● EXERCISE BRIEF
Lay out the material as a Markdown table with the columns Row and Line, skipping blank lines. Begin at the line containing "Task: Select the Feb 01 2018 date label" and stop after the line containing "Screen dimensions: 987x671".

#### EXTRACTED DATA ####

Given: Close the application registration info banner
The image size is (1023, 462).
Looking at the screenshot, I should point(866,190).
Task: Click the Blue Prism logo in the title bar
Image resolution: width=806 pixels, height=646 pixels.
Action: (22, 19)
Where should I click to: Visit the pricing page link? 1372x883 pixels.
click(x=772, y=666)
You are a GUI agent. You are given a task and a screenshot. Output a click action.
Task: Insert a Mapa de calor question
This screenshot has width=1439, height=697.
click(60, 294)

####
#### EXTRACTED DATA ####

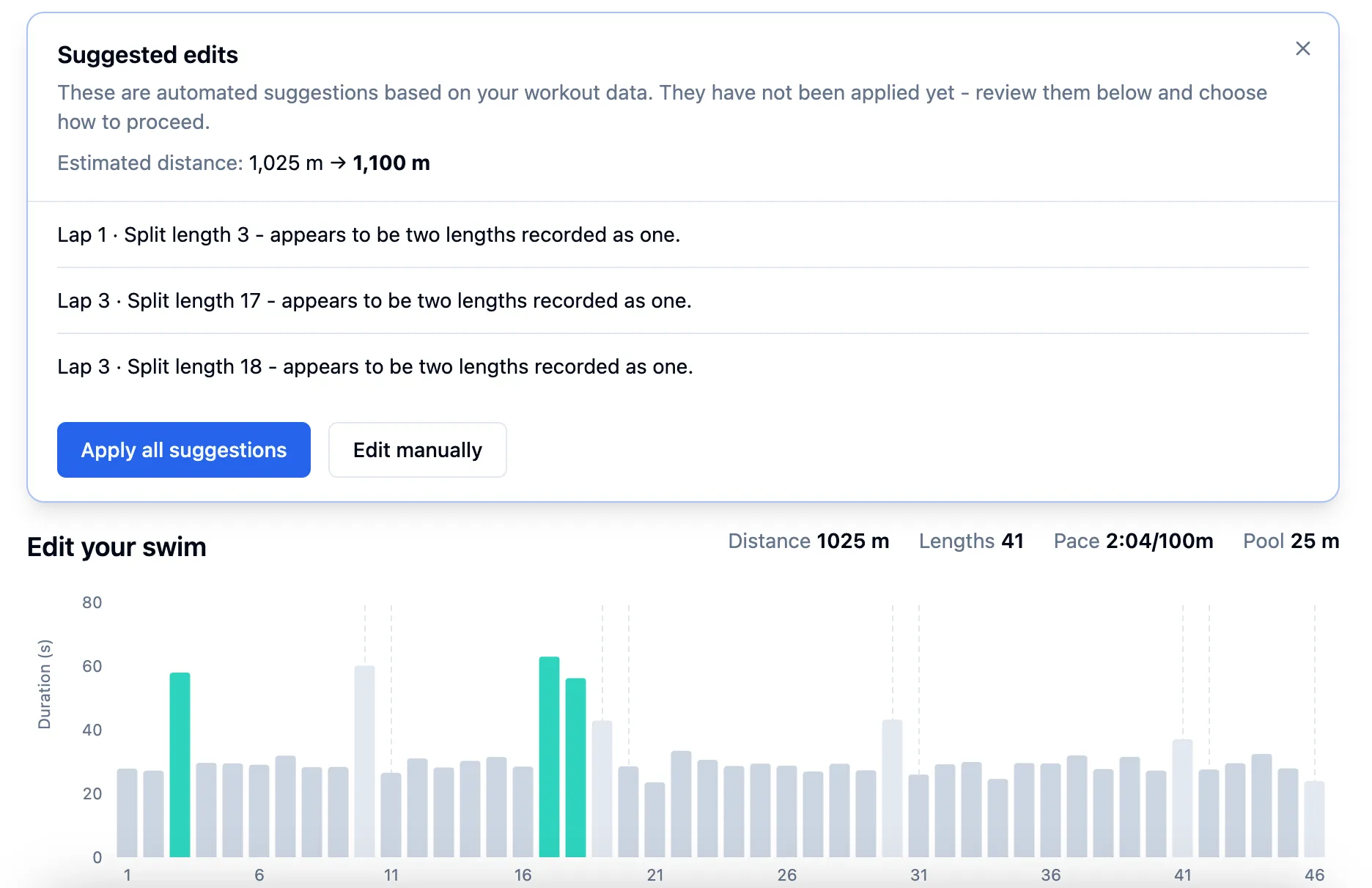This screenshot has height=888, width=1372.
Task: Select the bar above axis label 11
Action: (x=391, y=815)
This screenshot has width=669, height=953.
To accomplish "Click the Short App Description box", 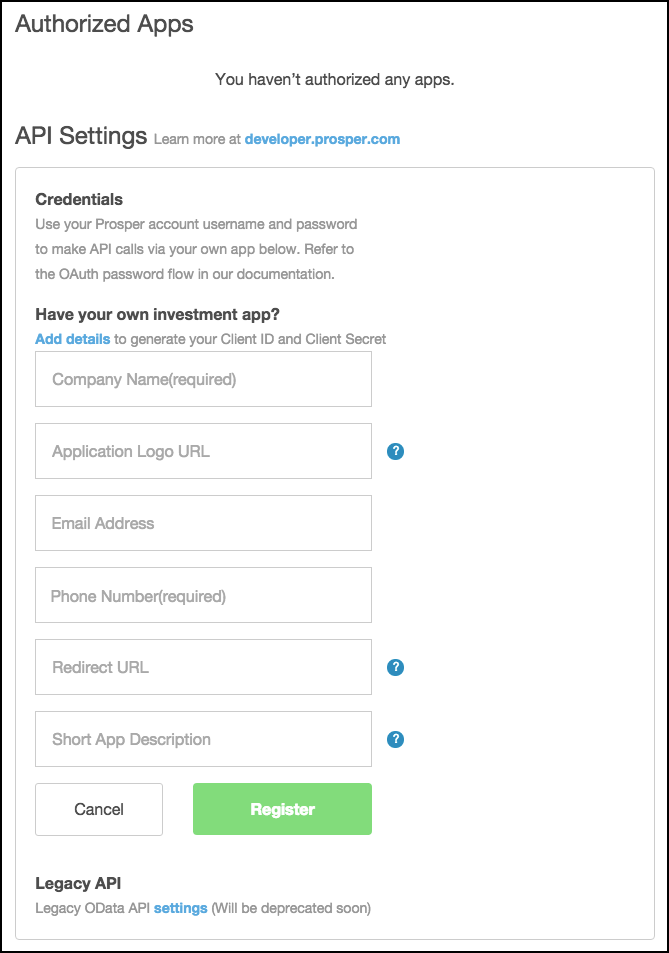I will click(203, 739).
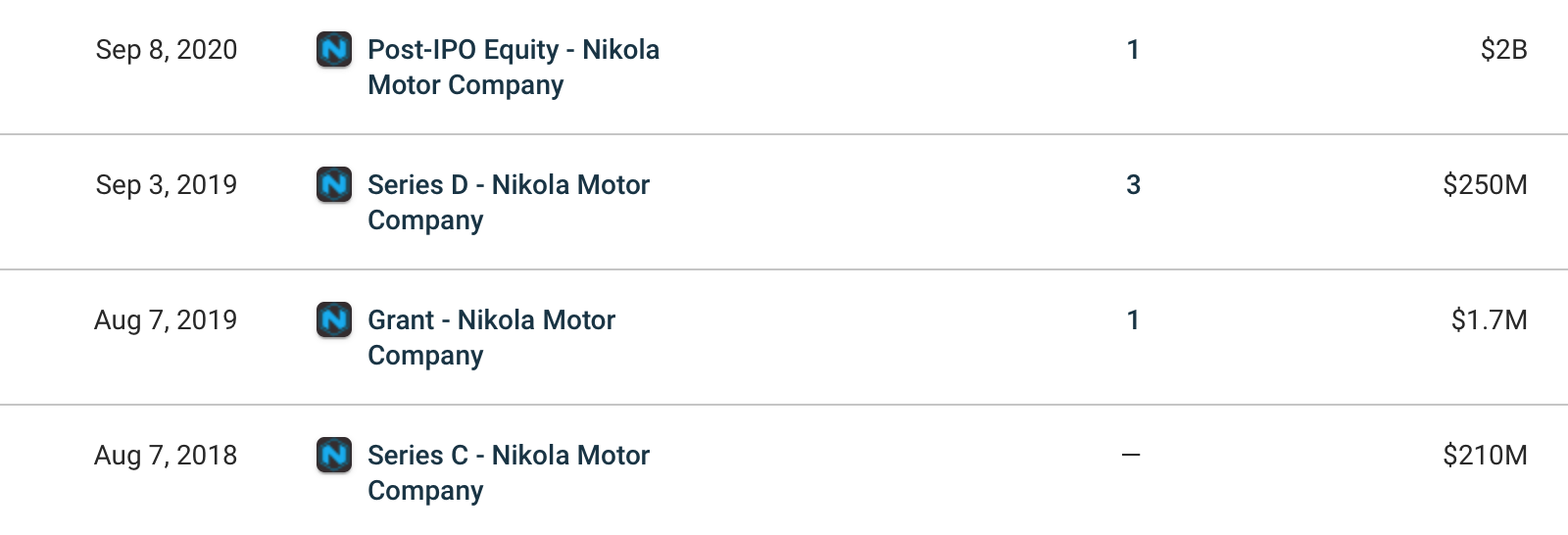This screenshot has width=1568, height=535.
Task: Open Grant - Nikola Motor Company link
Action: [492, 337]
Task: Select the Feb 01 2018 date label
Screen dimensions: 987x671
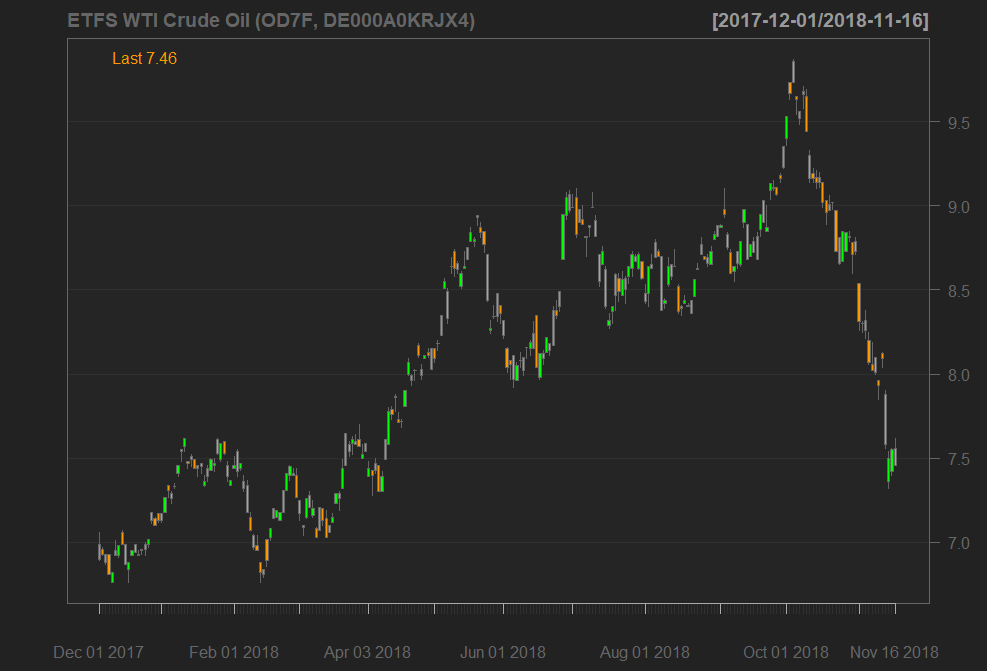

####
#### EXTRACTED DATA ####

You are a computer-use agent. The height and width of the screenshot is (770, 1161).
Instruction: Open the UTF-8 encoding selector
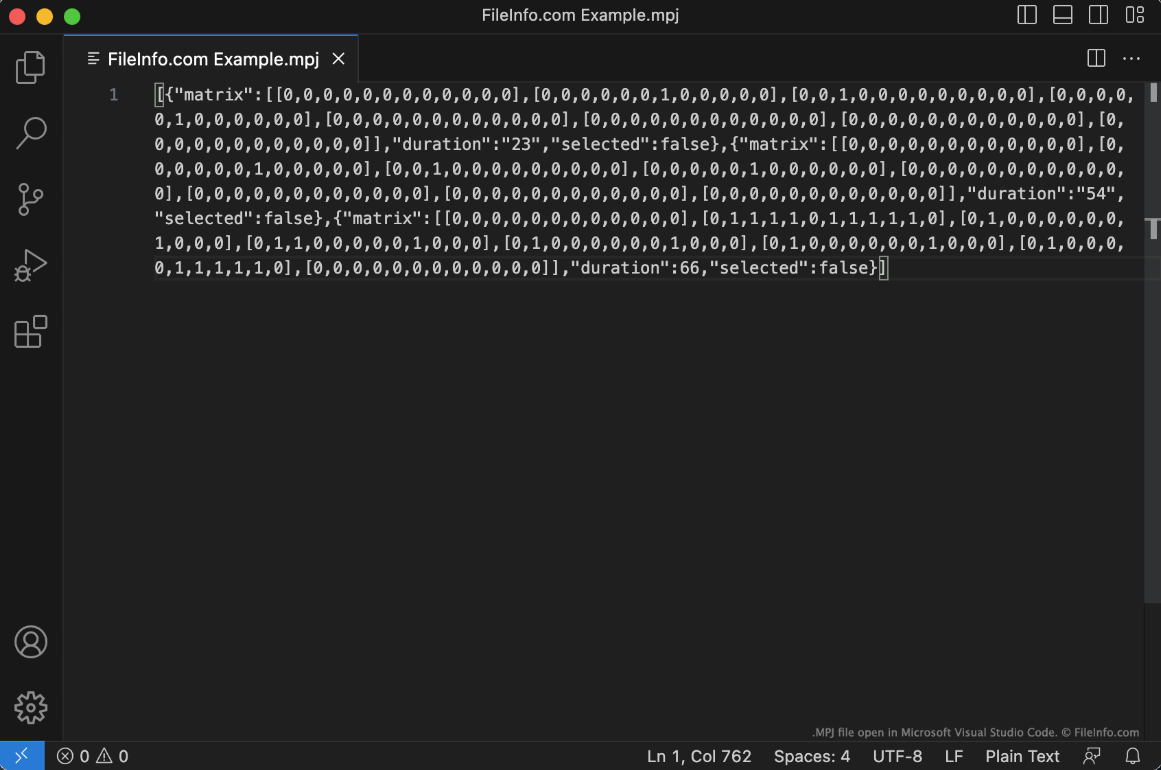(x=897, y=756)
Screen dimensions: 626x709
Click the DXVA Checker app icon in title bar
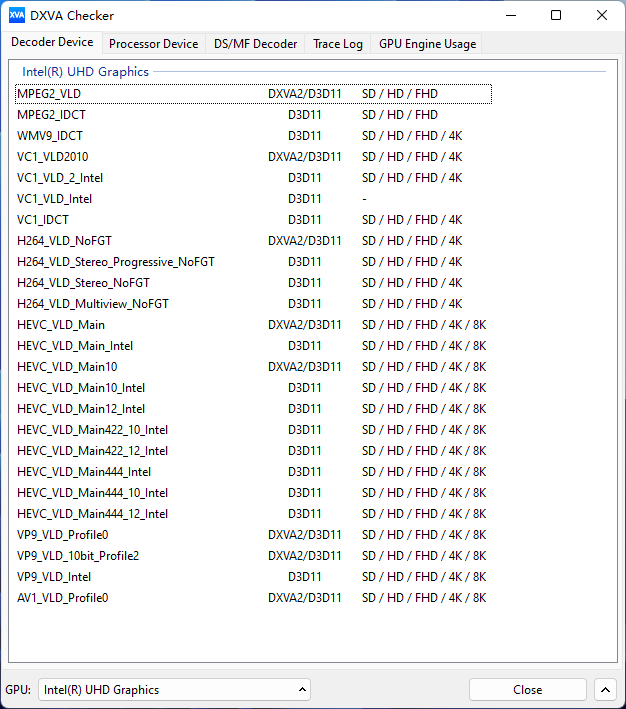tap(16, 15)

####

● ANSWER TO THE TASK
| Row | Line |
|---|---|
| 1 | Task: Select the Feb 01 2018 date label |
| 2 | Screen dimensions: 987x671 |